THE INPUT ->
● ● ●

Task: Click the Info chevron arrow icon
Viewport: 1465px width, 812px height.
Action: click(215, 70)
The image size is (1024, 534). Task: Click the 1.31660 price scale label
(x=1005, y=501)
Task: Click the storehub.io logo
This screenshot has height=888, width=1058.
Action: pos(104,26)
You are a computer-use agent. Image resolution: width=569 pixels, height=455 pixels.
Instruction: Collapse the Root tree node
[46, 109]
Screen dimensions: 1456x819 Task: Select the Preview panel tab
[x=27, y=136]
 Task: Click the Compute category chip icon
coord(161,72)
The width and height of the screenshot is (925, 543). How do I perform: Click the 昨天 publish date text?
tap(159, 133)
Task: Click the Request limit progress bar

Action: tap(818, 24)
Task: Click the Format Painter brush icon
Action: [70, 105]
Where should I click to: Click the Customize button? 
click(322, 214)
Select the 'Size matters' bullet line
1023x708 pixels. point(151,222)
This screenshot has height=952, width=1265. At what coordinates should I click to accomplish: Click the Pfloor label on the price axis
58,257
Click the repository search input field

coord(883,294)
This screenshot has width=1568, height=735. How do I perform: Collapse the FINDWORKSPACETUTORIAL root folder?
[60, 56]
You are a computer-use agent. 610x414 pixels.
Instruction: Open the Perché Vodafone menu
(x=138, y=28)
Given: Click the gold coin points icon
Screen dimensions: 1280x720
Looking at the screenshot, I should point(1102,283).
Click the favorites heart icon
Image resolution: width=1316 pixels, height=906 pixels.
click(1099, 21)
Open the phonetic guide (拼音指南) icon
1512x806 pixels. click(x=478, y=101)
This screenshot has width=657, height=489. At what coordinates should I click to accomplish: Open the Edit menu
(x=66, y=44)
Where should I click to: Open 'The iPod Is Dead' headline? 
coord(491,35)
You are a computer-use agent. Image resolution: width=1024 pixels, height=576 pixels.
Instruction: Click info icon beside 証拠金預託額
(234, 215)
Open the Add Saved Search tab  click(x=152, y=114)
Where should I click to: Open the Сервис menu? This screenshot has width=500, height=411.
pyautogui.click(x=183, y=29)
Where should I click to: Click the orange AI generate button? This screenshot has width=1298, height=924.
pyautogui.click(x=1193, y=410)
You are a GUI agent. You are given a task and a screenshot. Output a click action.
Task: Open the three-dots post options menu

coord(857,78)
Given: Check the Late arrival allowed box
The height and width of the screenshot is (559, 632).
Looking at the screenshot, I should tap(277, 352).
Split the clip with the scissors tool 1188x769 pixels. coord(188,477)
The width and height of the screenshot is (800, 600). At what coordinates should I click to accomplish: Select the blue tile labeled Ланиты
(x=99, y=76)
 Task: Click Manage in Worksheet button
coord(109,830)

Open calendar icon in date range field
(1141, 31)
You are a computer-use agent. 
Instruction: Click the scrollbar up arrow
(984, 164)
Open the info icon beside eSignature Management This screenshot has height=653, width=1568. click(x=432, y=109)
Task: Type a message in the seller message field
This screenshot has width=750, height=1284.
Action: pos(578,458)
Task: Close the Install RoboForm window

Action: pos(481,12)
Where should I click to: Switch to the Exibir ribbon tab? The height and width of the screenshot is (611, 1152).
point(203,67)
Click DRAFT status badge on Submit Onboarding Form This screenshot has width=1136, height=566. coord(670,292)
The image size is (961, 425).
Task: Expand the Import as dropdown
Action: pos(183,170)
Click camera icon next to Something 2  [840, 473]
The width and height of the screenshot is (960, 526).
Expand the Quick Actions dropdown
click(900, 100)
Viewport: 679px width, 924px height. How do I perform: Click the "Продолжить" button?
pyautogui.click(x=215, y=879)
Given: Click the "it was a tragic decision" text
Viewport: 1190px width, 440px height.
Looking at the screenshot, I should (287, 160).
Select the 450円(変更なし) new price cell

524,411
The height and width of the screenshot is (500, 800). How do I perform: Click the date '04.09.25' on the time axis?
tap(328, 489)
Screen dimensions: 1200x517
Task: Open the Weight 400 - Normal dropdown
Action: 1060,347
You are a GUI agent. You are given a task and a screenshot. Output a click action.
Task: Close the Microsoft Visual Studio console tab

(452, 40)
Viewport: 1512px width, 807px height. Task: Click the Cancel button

● ● ●

THE REQUEST -> Copy out all of the entries above, line for line and without any changes.

ANSWER TO THIS EXERCISE ->
Task: Click the Info chevron arrow icon
Viewport: 1465px width, 812px height.
Action: click(215, 70)
The image size is (1024, 534). Task: Click the 1.31660 price scale label
(x=1005, y=501)
Task: Click the storehub.io logo
This screenshot has height=888, width=1058.
Action: pos(104,26)
You are a computer-use agent. Image resolution: width=569 pixels, height=455 pixels.
Instruction: Collapse the Root tree node
[46, 109]
Screen dimensions: 1456x819 Task: Select the Preview panel tab
[x=27, y=136]
 Task: Click the Compute category chip icon
coord(161,72)
The width and height of the screenshot is (925, 543). How do I perform: Click the 昨天 publish date text?
tap(159, 133)
Task: Click the Request limit progress bar

Action: tap(818, 24)
Task: Click the Format Painter brush icon
Action: [70, 105]
Where should I click to: Click the Customize button? 
click(322, 214)
Select the 'Size matters' bullet line
1023x708 pixels. point(151,222)
This screenshot has height=952, width=1265. At what coordinates should I click to accomplish: Click the Pfloor label on the price axis
58,257
Click the repository search input field

coord(883,294)
This screenshot has width=1568, height=735. How do I perform: Collapse the FINDWORKSPACETUTORIAL root folder?
[60, 56]
You are a computer-use agent. 610x414 pixels.
Instruction: Open the Perché Vodafone menu
(x=138, y=28)
Given: Click the gold coin points icon
Screen dimensions: 1280x720
Looking at the screenshot, I should point(1102,283).
Click the favorites heart icon
Image resolution: width=1316 pixels, height=906 pixels.
click(1099, 21)
Open the phonetic guide (拼音指南) icon
1512x806 pixels. click(x=478, y=101)
This screenshot has width=657, height=489. At what coordinates should I click to accomplish: Open the Edit menu
(x=66, y=44)
Where should I click to: Open 'The iPod Is Dead' headline? 
coord(491,35)
You are a computer-use agent. Image resolution: width=1024 pixels, height=576 pixels.
Instruction: Click info icon beside 証拠金預託額
(234, 215)
Open the Add Saved Search tab  click(x=152, y=114)
Where should I click to: Open the Сервис menu? This screenshot has width=500, height=411.
pyautogui.click(x=183, y=29)
Where should I click to: Click the orange AI generate button? This screenshot has width=1298, height=924.
pyautogui.click(x=1193, y=410)
You are a GUI agent. You are given a task and a screenshot. Output a click action.
Task: Open the three-dots post options menu

coord(857,78)
Given: Check the Late arrival allowed box
The height and width of the screenshot is (559, 632).
Looking at the screenshot, I should tap(277, 352).
Split the clip with the scissors tool 1188x769 pixels. coord(188,477)
The width and height of the screenshot is (800, 600). At what coordinates should I click to accomplish: Select the blue tile labeled Ланиты
(x=99, y=76)
 Task: Click Manage in Worksheet button
coord(109,830)

Open calendar icon in date range field
(1141, 31)
You are a computer-use agent. 
Instruction: Click the scrollbar up arrow
(984, 164)
Open the info icon beside eSignature Management This screenshot has height=653, width=1568. click(x=432, y=109)
Task: Type a message in the seller message field
This screenshot has width=750, height=1284.
Action: pos(578,458)
Task: Close the Install RoboForm window

Action: pos(481,12)
Where should I click to: Switch to the Exibir ribbon tab? The height and width of the screenshot is (611, 1152).
point(203,67)
Click DRAFT status badge on Submit Onboarding Form This screenshot has width=1136, height=566. coord(670,292)
The image size is (961, 425).
Task: Expand the Import as dropdown
Action: pos(183,170)
Click camera icon next to Something 2  [840, 473]
The width and height of the screenshot is (960, 526).
Expand the Quick Actions dropdown
click(900, 100)
Viewport: 679px width, 924px height. How do I perform: Click the "Продолжить" button?
pyautogui.click(x=215, y=879)
Given: Click the "it was a tragic decision" text
Viewport: 1190px width, 440px height.
Looking at the screenshot, I should (287, 160).
Select the 450円(変更なし) new price cell

524,411
The height and width of the screenshot is (500, 800). How do I perform: Click the date '04.09.25' on the time axis?
tap(328, 489)
Screen dimensions: 1200x517
Task: Open the Weight 400 - Normal dropdown
Action: 1060,347
You are a GUI agent. You are given a task and a screenshot. Output a click action.
Task: Close the Microsoft Visual Studio console tab

(452, 40)
Viewport: 1512px width, 807px height. Task: Click the Cancel button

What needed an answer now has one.